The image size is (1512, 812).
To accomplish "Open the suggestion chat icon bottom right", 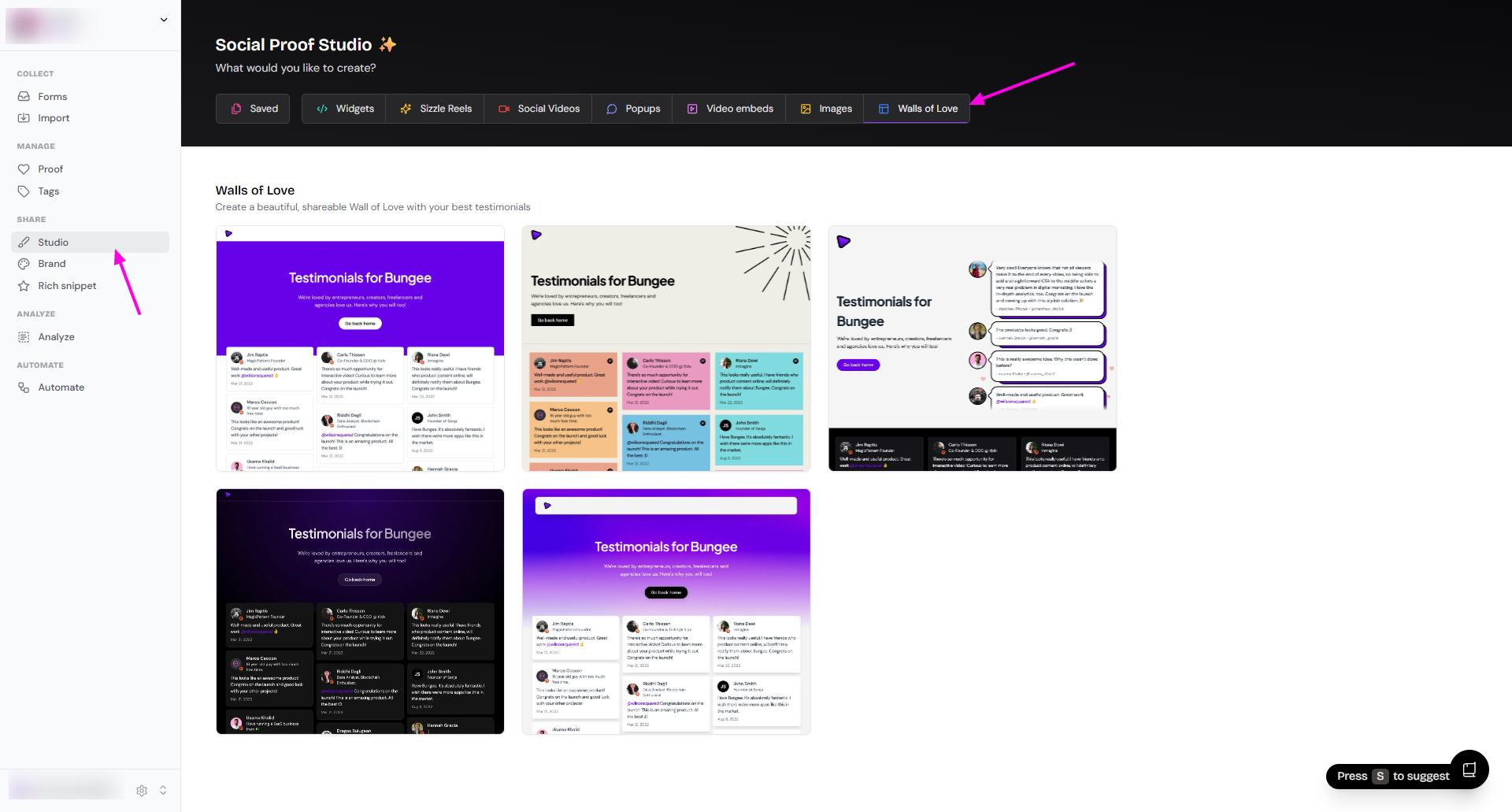I will click(x=1469, y=769).
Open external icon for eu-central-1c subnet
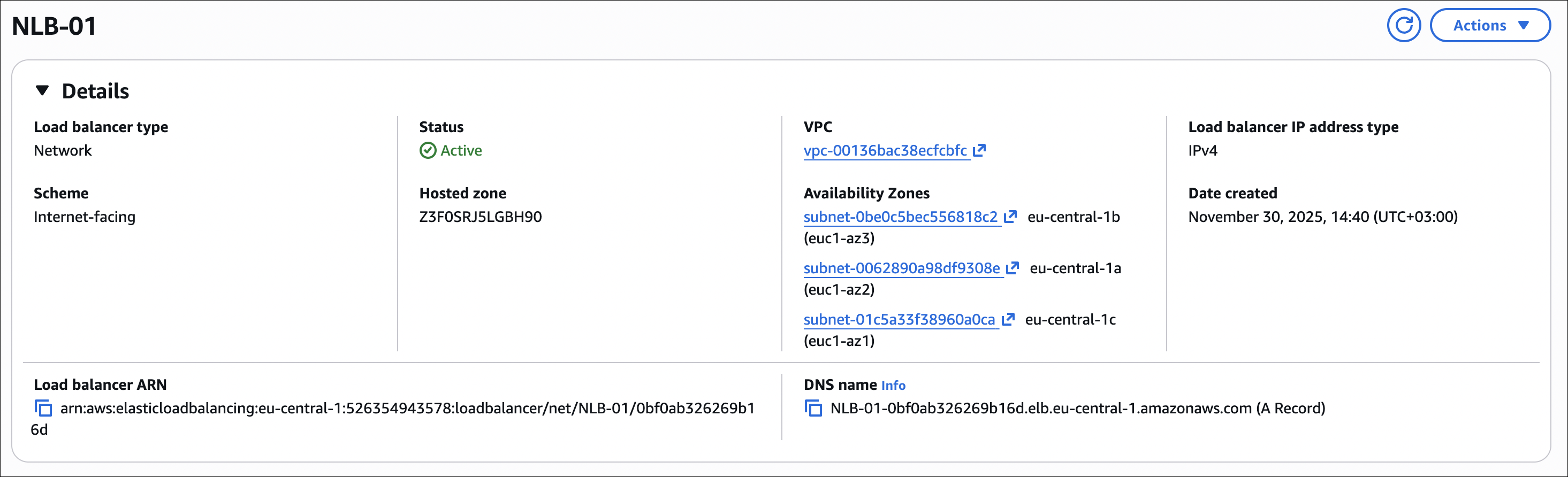 1008,319
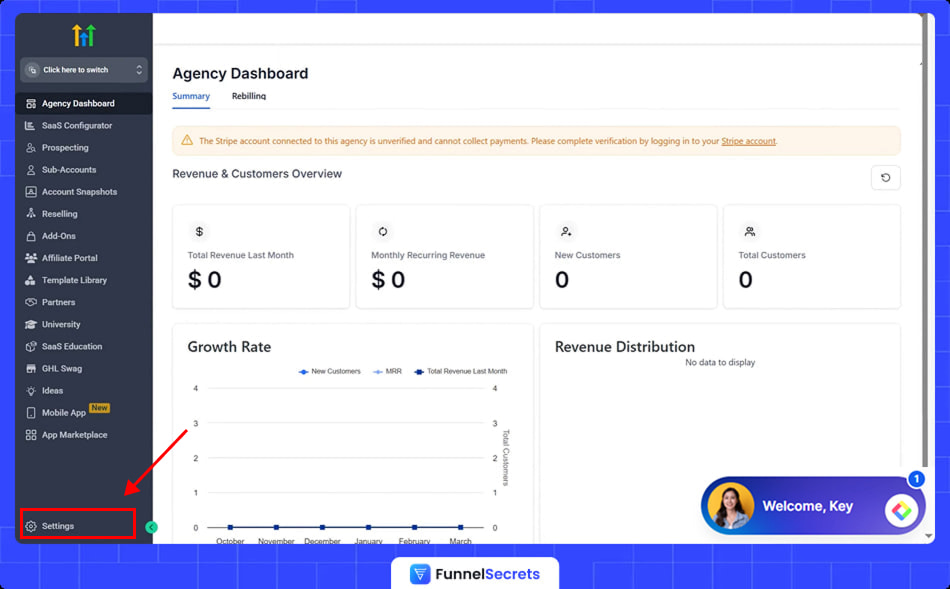
Task: Open the Stripe account link in warning
Action: [x=748, y=141]
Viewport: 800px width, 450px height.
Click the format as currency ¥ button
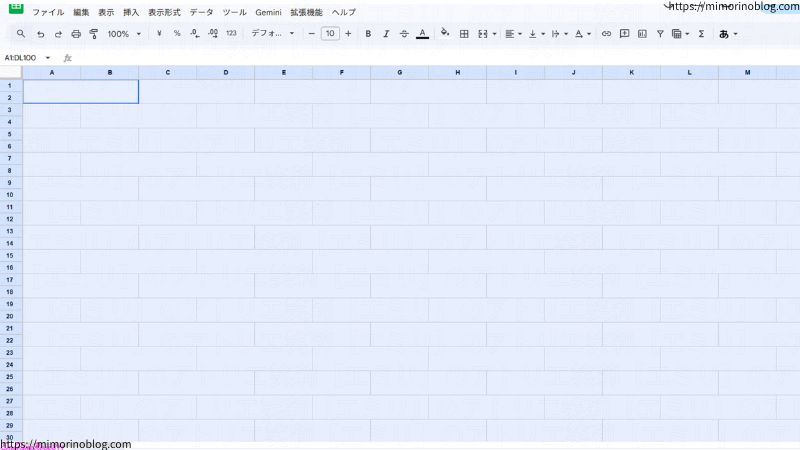(x=160, y=33)
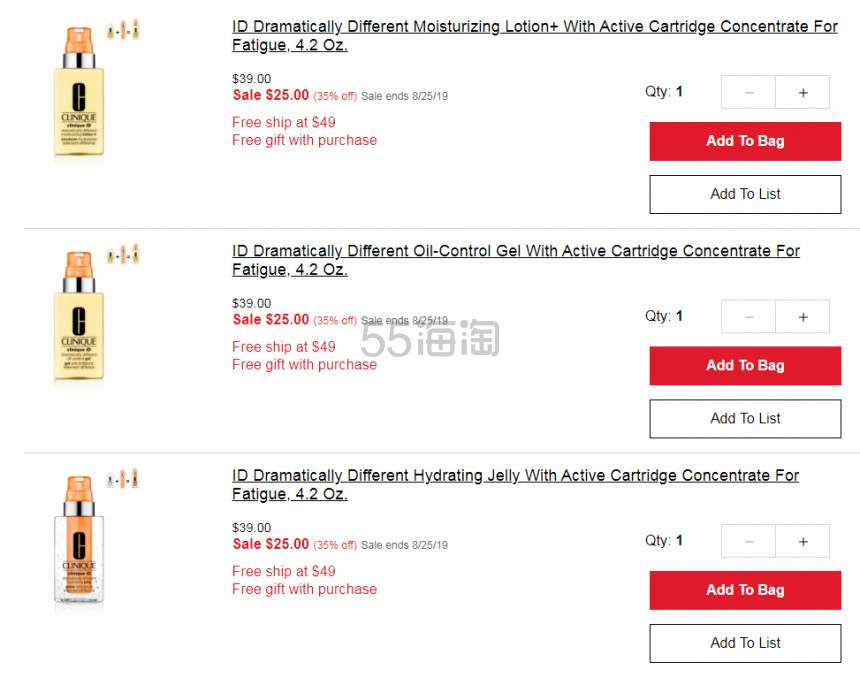Decrease quantity for Oil-Control Gel product

point(749,317)
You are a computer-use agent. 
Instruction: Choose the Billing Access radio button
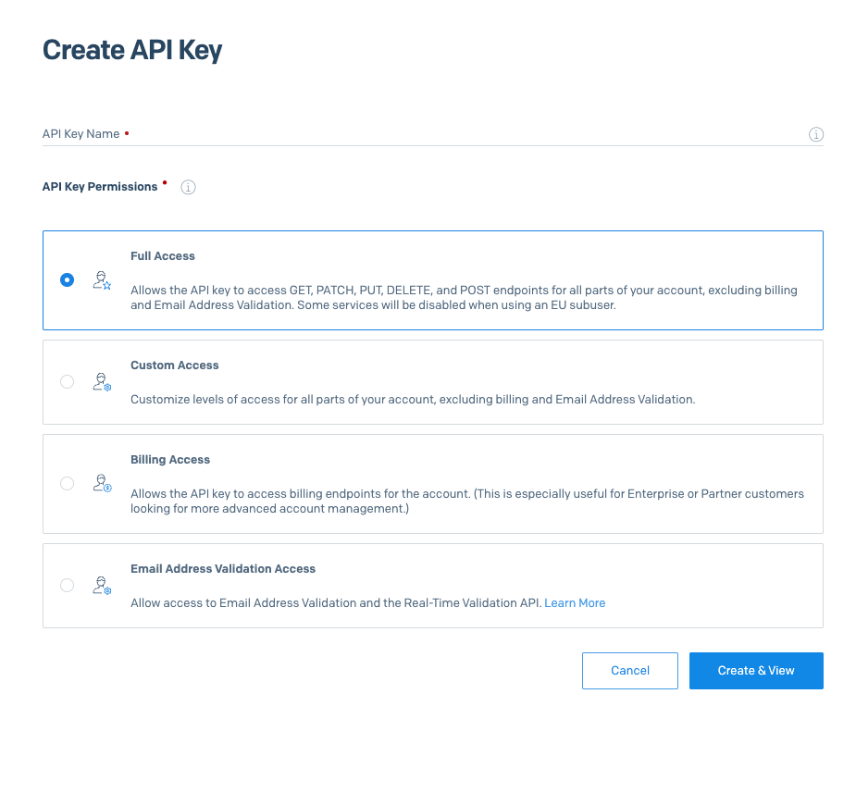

______

#### WHAT TO WORK ON:
The copy must start at the line containing "You are a computer-use agent." and end at the last line of the data, matching each line exactly. It must hold no pictures.

#### RESULT OF THIS EXERCISE:
You are a computer-use agent. 
Instruction: Choose the Billing Access radio button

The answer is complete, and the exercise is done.